It’s been 10 years since a Tunisian fruit vendor named Mohamed Bouazizi set himself alight in a protest against corruption and injustice, starting a people-power movement across the Arab world. In astonishingly little time, long-entrenched dictators were toppled in Tunisia, Egypt and Yemen; elsewhere, previously unchallenged rulers were forced to conciliate or, as in Syria, Libya and Bahrain, employ extreme violence to snuff out their people’s democratic hopes.
Unsure of whether to intervene and how to do so effectively, the West mostly looked on. President Barack Obama offered the pro-democratic protesters only modest support; European leaders, likewise. The U.S., France and Britain backed the removal of Libya’s Moammar Qaddafi with force — but their effort ended badly, and they withdrew during the chaos that followed. The aspirations of the first Arab Spring were soon crushed.
Albeit tentatively, a second Arab Spring may be beginning. In Algeria and Sudan, people have again risen to topple corrupt regimes. For all its problems, Tunisia’s newfound democracy is still in place. And warming relations between Israel and a number of Arab states afford new opportunities for constructive engagement, including trade, travel and technological cooperation.

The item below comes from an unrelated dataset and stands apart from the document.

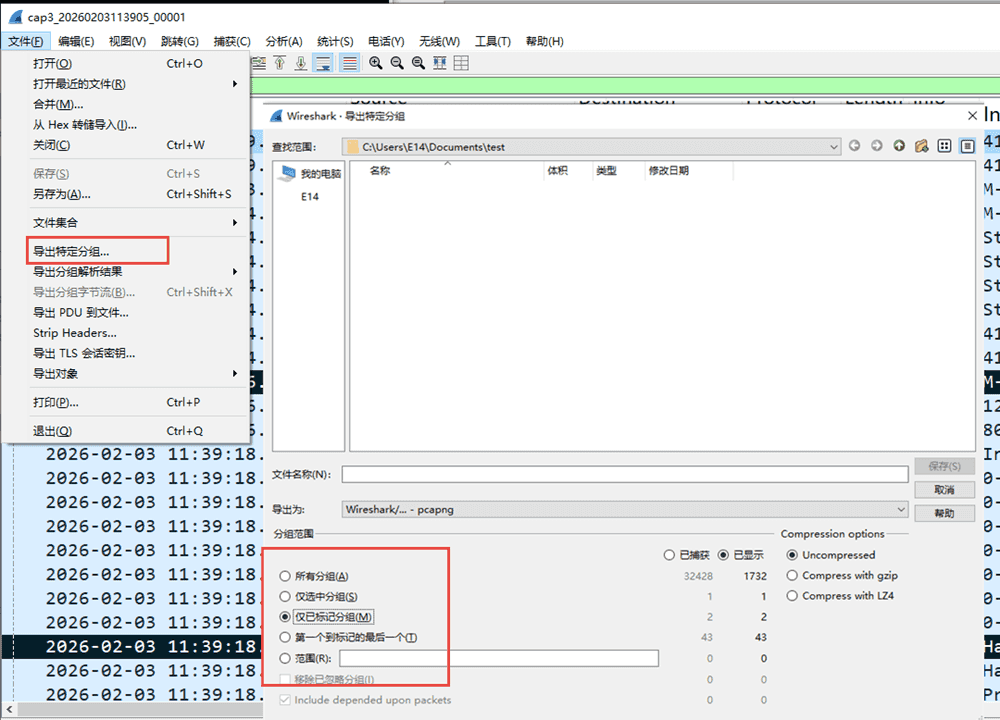Select Compress with gzip option
This screenshot has width=1000, height=720.
pos(793,575)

The recent Arab-Israel accords can be counted as one of President Donald Trump’s few genuine accomplishments. President-elect Joe Biden would be wise to build on this success, while taking care to ensure that it serves the West’s broader interest in encouraging reform and prosperity across the region.
The clearest opportunity is in Sudan, one of the countries that has recognized Israel’s right to exist. Its transitional government is making remarkable progress in advancing political and social reforms but desperately needs economic assistance. Biden can make a quick, decisive difference by providing American aid, as well as by advocating forgiveness of Khartoum’s crippling, unpayable debts. He should enlist Israel’s help in these efforts.
In Algeria, Biden should work with European allies to build on the democratic gains achieved by the people-power movement known as Hirak, and guard against backsliding by the old cabal of political, military and business leaders, commonly referred to as Le Pouvoir, or the Power.
Egypt poses a different challenge. Its general-turned-president, Abdel-Fattah El-Sisi, has proved even more repressive than his predecessor Hosni Mubarak, the target of the protesters 10 years ago. Biden must use American assistance, crucial for the regime’s survival, to promote democratic norms.
In Syria, Libya and Yemen, civil wars have only grown more intractable in recent years. Yet even here, there might be grounds for hope. The warring factions are exhausted and the pandemic is adding to the ruinous cost of fighting. The time is ripe for new efforts to resolve those conflicts, and Biden can give the U.S. a leading role. Appointing a special envoy for this task would send a signal of intent.
The president-elect aims to restore American leadership in promoting democratic values, and he plans a “Summit of Democracies” soon after taking office. Challenging as it may be, there’d be no better way to demonstrate his sincerity than by working to support a new Arab Spring.